- [WHAT YOU WILL DO]:
A. Revise the stack-sizes review thread by writing it out starting at "What I kind" and ending at "about my sample?", with "sample" changed to "example".
B. Pick up the stack-sizes review thread after its final sentence and carry it on.

- [PASSAGE FOR REVIEW]:
That is not ideal, but safe, simple and correct I believe.

What I kind of expect to see is this:

  1. Without function sections:
    1. Non-COMDAT functions all share a stack_sizes section which refers via SHF_LINK_ORDER to .text.

But what about my sample?

int foo() {
 return 0;
}

int main () __attribute__ ((section (".text.main")));
int main() {
  return 0;
}

This code compiled without -ffunction-sections will have 2 .text sections: .text and .text.main.
The current version of the patch would correctly create 2 unique stack sizes and would link them to .text and .text.main
respectively.

There is no way currently to create and link 2 different .stack_sizes to different .text sections without setting different unique ID to them I think.

grimar planned changes to this revision.EditedMay 23 2018, 8:25 AM

What I can probably do is to compute ID based on the .text section name.

So that for no -ffunction-sections case it would emit several .stack_sizes with the same ID and so that final object would contain only a single section finally after merging them,
just like we would want.

It would work for my sample case too I think. Let me try to implement this.

What I can probably do is to compute ID based on the .text section name.

So that for no -ffunction-sections case it would emit several .stack_sizes with the same ID and so that final object would contain only a single section finally after merging them,
just like we would want.

It would work for my sample case too I think. Let me try to implement this.

Yes, I think this all makes sense. Here's a summary of what I think is best without -function-sections enabled:

// These two share a .stack_sizes section
void func1() {}
void func2() {}

// These two share a different .stack_sizes section.
void func3()  __attribute__ ((section (".text.other"))) {}
void func4()  __attribute__ ((section (".text.other"))) {}

// This has it's own .stack_sizes section in its group
template <int I> int func5() { return I; }

Of course, if .stack_sizes section names were based on their "parent" section, then this would probably become much simpler, but we can't do that with the way current linkers behave.

grimar updated this revision to Diff 148356.May 24 2018, 2:10 AM
  • Generate unique ID basing on begin symbol.
  • Updated test case.

What I can probably do is to compute ID based on the .text section name.

So that for no -ffunction-sections case it would emit several .stack_sizes with the same ID and so that final object would contain only a single section finally after merging them,
just like we would want.

It would work for my sample case too I think. Let me try to implement this.

Dataset entries

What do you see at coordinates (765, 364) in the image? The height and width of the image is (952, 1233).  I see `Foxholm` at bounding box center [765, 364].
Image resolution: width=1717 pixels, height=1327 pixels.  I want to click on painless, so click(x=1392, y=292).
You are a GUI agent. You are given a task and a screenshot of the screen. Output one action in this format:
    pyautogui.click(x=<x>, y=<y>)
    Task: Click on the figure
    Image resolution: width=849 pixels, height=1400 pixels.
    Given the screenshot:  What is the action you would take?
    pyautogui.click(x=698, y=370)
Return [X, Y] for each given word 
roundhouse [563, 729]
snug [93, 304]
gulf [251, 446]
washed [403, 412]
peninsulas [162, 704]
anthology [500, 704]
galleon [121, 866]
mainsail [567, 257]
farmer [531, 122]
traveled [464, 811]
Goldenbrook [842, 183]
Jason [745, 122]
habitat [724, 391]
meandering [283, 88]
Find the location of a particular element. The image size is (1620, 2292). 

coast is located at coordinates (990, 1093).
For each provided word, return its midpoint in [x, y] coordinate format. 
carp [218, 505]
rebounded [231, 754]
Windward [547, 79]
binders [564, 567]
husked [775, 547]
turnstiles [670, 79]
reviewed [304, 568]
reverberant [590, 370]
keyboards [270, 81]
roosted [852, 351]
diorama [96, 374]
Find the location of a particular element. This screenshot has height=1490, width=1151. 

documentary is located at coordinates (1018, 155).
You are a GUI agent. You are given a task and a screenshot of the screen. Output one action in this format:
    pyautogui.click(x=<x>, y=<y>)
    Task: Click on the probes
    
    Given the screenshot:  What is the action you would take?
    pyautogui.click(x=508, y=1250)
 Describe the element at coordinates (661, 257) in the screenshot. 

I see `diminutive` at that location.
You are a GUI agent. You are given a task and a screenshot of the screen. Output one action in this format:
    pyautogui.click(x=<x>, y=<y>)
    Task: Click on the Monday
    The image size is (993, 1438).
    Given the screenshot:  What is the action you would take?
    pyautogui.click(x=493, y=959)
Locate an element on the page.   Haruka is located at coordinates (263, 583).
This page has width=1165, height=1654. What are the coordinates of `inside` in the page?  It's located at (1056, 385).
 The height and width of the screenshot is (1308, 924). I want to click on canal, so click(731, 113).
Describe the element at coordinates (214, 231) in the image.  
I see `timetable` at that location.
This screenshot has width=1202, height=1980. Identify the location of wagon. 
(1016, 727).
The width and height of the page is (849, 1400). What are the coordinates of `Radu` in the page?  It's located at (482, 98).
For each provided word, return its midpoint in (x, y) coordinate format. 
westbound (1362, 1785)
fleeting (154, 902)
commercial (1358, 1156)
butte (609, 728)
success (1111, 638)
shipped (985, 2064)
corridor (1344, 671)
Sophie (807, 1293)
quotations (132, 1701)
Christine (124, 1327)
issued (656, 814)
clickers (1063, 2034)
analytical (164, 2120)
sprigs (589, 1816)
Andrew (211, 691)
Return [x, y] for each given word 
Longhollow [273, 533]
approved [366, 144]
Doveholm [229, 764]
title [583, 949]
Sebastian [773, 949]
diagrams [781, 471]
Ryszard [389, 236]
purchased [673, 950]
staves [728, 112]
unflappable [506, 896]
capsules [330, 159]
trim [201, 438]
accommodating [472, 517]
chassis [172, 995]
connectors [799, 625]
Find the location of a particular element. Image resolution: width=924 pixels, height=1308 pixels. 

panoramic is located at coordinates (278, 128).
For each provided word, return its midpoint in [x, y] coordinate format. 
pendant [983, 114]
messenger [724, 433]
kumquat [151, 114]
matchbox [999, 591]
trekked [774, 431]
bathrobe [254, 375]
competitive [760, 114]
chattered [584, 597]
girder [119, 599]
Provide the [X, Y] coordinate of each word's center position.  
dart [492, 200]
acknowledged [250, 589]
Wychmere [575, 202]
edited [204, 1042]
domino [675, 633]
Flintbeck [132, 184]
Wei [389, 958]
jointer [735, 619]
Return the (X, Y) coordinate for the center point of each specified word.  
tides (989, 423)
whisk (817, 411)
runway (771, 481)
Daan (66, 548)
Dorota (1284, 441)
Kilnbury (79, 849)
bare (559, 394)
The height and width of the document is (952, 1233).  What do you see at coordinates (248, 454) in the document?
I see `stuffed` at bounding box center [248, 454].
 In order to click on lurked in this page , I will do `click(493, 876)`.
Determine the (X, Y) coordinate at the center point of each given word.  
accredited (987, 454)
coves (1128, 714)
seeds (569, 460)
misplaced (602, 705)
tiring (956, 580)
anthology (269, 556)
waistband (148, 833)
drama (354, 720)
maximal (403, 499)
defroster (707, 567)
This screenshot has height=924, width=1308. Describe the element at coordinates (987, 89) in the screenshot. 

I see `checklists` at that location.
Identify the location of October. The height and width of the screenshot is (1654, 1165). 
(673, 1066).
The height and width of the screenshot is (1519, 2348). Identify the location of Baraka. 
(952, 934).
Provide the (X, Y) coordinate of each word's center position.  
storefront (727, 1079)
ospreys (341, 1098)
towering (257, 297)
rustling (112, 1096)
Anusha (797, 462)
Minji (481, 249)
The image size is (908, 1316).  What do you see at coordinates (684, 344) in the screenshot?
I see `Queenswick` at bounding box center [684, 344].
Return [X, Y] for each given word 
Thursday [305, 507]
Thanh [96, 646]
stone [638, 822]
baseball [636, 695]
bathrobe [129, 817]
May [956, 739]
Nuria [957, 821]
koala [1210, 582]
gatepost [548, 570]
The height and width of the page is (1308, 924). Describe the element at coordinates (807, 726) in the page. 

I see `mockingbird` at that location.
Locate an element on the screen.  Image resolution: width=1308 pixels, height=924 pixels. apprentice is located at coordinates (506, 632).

- [EXPECTED RESULTS]:
A.
What I kind of expect to see is this:

  1. Without function sections:
    1. Non-COMDAT functions all share a stack_sizes section which refers via SHF_LINK_ORDER to .text.

But what about my example?

B.
Yes, I think this all makes sense. Here's a summary of what I think is best without -function-sections enabled:

// These two share a .stack_sizes section
void func1() {}
void func2() {}

// These two share a different .stack_sizes section.
void func3()  __attribute__ ((section (".text.other"))) {}
void func4()  __attribute__ ((section (".text.other"))) {}

// This has it's own .stack_sizes section in its group
template <int I> int func5() { return I; }

Yep. The latest diff implements exactly this behavior I believe.

jhenderson accepted this revision.May 24 2018, 3:14 AM

LGTM, but as mentioned earlier, you should probably get a second opinion.

test/CodeGen/X86/stack-size-section-function-sections.ll
11 ↗(On Diff #148356)

Nit: "to COMDAT" -> "to a COMDAT group" and "if such COMDAT exists" -> "if such a COMDAT exists".

test/CodeGen/X86/stack-size-section.ll
33 ↗(On Diff #148356)

Nit: "an unique" -> "a unique" x 2.

English is weird!

This revision is now accepted and ready to land.May 24 2018, 3:14 AM

Thanks, James!

grimar updated this revision to Diff 149056.May 30 2018, 1:22 AM
grimar marked 2 inline comments as done.
  • Addressed grammar nits.
jhenderson accepted this revision.Jun 19 2018, 3:02 AM

LGTM again :)

If there's no other opinion forthcoming, I'm okay with this going in, so that it doesn't sit around any longer.

LGTM again :)

If there's no other opinion forthcoming, I'm okay with this going in, so that it doesn't sit around any longer.

If there will be no more objections, I am inclined to commit this on Friday, 22/06 :) I am always happy to address post-commit comments,
and this functionality is enough specific and isolated under the particular flag (-stack-size-section), so I believe it is OK.

This revision was automatically updated to reflect the committed changes.